§ **EXTRACT**:
⁂
My phone situation while traveling is comical, but I’m getting smarter. Learn from my experience. Or please tell me how I can be smarter. I have eliminated the killer cell phone bills I used to get while traveling. Here is what I am doing, and how I will improve the system.
I carry the following:
Four numbers, three phones.
I am actually a normal person here in the Middle East and Asia. Pretty much everyone I have seen has two phones on them (iPhone plus something else is normal, and that “something else” is a Blackberry as often as not). Sit down at a table, plonk down your mobiles. At home, however, the multiple phone thing drives my wife bonkers. 🙂
At home I also have the super secret Batphone on Verizon which sadly doesn’t travel outside the USA.
I have solved the problem of inSANE voice and data roaming rates on my ATT and T-Mobile USA phones by buying prepaid SIM cards everywhere I go. Cheap.
I think I spent AED 200 (a little more than $60) with Etisalat in Dubai and got more minutes and text messages and data service than I need. I spent probably SAR 150 on prepaid SIM plus recharge cards on Mobily here in Riyadh (maybe $45).
Except for inbound calls and checking voice mails, I’m not going to see the $1,000+ cell phone bills I have experienced in the past. It is worth carrying around a few extra phones to save that kind of money.
⁂
§ **AIM OF THE EXERCISE**:
Copy word for word the part of the travel phone post that runs from "My phone situation" up to and including "numbers, three phones.".

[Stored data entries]
⁂
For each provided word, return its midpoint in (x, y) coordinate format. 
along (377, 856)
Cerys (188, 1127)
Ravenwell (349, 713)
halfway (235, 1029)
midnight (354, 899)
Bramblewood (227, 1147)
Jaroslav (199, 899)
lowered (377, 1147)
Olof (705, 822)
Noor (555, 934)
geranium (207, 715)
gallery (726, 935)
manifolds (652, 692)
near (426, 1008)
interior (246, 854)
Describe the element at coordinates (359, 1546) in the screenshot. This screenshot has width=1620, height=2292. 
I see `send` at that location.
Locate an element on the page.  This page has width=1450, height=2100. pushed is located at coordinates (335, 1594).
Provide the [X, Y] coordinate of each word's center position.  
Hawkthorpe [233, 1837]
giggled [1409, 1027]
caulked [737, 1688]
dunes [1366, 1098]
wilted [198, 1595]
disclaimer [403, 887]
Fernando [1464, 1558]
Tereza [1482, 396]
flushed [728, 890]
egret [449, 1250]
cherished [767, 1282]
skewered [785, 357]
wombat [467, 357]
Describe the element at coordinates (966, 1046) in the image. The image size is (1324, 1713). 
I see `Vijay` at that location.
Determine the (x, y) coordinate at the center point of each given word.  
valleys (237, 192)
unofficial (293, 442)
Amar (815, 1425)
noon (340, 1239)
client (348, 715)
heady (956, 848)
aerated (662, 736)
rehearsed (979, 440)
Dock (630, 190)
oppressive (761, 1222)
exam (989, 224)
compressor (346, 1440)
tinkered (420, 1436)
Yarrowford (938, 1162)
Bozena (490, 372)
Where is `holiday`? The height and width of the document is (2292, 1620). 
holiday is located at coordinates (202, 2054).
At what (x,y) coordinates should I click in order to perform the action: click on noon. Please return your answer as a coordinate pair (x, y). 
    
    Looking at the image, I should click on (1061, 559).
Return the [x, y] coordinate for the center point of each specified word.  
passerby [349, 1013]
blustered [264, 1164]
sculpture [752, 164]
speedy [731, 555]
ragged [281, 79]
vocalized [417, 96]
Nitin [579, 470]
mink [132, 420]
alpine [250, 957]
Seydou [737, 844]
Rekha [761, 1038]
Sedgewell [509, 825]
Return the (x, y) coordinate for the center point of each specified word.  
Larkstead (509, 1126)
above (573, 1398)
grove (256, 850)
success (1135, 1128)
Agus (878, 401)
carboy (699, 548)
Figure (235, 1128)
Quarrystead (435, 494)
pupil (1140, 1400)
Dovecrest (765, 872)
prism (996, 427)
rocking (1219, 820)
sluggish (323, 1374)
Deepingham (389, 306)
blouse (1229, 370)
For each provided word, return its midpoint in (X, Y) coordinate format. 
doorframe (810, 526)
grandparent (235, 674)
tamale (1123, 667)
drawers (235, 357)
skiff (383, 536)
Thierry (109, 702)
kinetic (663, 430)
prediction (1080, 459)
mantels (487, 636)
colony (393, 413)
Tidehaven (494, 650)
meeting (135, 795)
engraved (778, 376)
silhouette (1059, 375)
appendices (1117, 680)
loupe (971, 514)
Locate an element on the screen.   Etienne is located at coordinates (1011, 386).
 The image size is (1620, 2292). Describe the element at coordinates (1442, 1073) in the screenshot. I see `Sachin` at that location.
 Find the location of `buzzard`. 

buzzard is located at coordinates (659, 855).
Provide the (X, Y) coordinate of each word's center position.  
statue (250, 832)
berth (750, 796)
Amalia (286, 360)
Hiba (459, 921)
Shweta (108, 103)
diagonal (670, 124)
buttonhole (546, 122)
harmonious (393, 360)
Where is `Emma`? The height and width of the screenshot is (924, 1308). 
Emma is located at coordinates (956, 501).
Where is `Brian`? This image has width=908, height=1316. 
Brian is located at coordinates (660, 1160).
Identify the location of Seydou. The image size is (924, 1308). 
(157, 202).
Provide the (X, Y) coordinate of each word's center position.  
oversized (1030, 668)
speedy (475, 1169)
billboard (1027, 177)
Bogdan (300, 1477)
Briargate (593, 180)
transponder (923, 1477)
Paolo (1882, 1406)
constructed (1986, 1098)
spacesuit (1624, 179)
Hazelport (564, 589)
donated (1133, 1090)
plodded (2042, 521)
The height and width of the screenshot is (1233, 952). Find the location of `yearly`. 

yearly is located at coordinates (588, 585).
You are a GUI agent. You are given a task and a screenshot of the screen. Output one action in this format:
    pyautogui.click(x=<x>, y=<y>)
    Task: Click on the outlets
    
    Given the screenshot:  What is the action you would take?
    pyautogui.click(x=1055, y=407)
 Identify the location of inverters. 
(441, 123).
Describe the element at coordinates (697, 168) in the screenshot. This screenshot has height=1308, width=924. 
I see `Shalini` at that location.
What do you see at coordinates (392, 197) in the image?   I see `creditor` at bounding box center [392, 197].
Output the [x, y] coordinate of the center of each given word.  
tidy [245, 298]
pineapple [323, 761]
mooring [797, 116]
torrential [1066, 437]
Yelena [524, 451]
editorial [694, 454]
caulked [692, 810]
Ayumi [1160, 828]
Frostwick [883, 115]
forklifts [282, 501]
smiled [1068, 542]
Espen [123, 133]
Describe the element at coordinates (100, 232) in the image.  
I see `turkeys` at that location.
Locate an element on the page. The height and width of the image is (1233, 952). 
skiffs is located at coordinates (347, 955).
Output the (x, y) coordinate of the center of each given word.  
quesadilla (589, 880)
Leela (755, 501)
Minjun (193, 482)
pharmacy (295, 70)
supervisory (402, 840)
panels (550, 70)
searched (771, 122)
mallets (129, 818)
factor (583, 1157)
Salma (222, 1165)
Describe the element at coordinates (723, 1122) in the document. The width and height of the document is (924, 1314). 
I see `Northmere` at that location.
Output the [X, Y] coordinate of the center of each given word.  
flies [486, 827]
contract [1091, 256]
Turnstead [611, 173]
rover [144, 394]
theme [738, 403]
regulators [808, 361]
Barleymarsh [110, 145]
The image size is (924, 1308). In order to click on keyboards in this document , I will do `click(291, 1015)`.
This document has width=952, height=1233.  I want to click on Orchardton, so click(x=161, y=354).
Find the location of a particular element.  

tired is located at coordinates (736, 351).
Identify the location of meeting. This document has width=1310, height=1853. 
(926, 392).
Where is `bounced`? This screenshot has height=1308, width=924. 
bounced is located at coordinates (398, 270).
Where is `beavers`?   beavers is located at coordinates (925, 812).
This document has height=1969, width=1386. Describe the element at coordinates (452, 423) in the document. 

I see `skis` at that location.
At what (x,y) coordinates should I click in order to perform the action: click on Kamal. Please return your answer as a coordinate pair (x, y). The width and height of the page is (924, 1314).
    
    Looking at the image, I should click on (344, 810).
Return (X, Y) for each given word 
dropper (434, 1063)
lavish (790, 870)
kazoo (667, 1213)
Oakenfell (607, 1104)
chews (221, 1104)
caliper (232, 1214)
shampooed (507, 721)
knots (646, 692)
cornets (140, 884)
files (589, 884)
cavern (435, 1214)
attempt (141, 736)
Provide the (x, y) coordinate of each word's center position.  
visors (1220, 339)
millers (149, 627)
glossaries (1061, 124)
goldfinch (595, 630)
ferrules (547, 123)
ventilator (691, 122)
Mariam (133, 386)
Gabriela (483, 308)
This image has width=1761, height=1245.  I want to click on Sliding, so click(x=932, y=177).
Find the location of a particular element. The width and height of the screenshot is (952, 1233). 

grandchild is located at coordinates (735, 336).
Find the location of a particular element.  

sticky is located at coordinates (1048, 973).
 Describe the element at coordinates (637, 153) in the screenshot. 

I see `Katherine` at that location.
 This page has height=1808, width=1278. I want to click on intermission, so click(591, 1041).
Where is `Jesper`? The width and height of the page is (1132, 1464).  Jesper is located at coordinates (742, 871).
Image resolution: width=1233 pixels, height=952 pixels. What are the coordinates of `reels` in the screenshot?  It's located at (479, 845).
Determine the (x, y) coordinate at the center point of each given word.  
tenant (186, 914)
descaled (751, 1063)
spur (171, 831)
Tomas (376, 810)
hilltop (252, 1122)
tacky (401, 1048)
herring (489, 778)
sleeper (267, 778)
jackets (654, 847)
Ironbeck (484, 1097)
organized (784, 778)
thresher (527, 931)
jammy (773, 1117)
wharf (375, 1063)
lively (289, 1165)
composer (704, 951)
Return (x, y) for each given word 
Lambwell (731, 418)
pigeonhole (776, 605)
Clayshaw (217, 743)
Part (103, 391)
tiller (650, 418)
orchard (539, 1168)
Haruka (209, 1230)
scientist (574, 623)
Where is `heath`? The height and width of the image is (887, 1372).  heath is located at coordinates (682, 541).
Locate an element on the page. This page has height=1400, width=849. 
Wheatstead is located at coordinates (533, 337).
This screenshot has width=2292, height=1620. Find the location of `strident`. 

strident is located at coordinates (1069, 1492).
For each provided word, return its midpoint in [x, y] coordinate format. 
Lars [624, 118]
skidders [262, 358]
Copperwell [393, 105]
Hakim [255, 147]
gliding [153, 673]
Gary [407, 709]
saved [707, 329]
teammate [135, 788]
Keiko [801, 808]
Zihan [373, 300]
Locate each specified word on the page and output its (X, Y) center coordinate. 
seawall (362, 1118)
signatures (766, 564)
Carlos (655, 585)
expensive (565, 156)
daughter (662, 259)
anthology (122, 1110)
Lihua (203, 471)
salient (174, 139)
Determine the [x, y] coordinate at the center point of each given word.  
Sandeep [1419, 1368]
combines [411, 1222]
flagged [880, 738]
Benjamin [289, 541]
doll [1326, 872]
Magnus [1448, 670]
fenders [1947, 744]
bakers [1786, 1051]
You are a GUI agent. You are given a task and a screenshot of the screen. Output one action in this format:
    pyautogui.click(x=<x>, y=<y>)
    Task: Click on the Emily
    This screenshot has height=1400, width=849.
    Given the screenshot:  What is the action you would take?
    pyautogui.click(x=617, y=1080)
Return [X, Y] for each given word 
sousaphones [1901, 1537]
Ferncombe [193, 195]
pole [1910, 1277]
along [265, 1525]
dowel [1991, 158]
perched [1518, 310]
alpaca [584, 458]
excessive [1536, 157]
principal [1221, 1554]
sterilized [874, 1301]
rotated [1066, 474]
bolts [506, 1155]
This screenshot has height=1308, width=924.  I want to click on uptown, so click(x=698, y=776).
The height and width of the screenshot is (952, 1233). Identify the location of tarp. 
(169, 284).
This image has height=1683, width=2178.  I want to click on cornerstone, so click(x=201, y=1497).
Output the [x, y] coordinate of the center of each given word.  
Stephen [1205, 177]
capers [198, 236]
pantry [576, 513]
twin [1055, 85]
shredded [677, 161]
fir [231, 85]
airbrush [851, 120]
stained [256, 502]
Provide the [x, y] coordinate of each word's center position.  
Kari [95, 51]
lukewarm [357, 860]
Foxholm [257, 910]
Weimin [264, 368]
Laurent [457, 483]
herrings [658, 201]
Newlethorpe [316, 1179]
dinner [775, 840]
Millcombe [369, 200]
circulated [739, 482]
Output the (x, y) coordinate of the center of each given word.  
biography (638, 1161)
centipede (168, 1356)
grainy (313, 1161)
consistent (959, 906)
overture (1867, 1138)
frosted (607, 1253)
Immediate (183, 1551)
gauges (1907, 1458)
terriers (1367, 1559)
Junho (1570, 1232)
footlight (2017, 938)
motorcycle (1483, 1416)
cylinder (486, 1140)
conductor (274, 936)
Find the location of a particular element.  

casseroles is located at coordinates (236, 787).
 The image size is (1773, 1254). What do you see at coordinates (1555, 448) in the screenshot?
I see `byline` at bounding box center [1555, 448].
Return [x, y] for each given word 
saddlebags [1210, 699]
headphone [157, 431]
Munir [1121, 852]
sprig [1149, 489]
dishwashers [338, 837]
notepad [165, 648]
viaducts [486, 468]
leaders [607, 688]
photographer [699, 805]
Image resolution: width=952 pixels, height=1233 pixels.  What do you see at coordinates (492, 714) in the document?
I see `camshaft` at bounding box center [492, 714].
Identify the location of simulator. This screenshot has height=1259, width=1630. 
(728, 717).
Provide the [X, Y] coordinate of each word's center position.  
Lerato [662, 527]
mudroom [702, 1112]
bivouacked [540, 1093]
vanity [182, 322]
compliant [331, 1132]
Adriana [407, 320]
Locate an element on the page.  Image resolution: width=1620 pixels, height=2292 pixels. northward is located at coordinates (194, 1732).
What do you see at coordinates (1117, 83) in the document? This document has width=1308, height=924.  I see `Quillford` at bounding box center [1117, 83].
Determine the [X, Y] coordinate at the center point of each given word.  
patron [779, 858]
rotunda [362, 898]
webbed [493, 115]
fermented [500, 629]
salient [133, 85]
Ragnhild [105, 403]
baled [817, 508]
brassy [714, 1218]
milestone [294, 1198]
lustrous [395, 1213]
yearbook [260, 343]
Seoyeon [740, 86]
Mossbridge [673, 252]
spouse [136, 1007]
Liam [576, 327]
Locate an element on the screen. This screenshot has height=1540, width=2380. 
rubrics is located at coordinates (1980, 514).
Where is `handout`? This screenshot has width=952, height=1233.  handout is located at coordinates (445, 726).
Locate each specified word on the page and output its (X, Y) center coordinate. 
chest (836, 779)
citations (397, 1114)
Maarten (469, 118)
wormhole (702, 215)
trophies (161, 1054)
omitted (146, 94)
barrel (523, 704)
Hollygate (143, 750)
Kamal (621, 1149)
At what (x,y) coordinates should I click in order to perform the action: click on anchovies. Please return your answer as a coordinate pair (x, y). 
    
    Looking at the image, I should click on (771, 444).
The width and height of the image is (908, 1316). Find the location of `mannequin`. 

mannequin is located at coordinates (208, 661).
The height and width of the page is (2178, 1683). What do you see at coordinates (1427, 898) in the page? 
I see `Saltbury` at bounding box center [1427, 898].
⁂
§ **SOLUTION TO THIS EXERCISE**:
My phone situation while traveling is comical, but I’m getting smarter. Learn from my experience. Or please tell me how I can be smarter. I have eliminated the killer cell phone bills I used to get while traveling. Here is what I am doing, and how I will improve the system.
I carry the following:
Four numbers, three phones.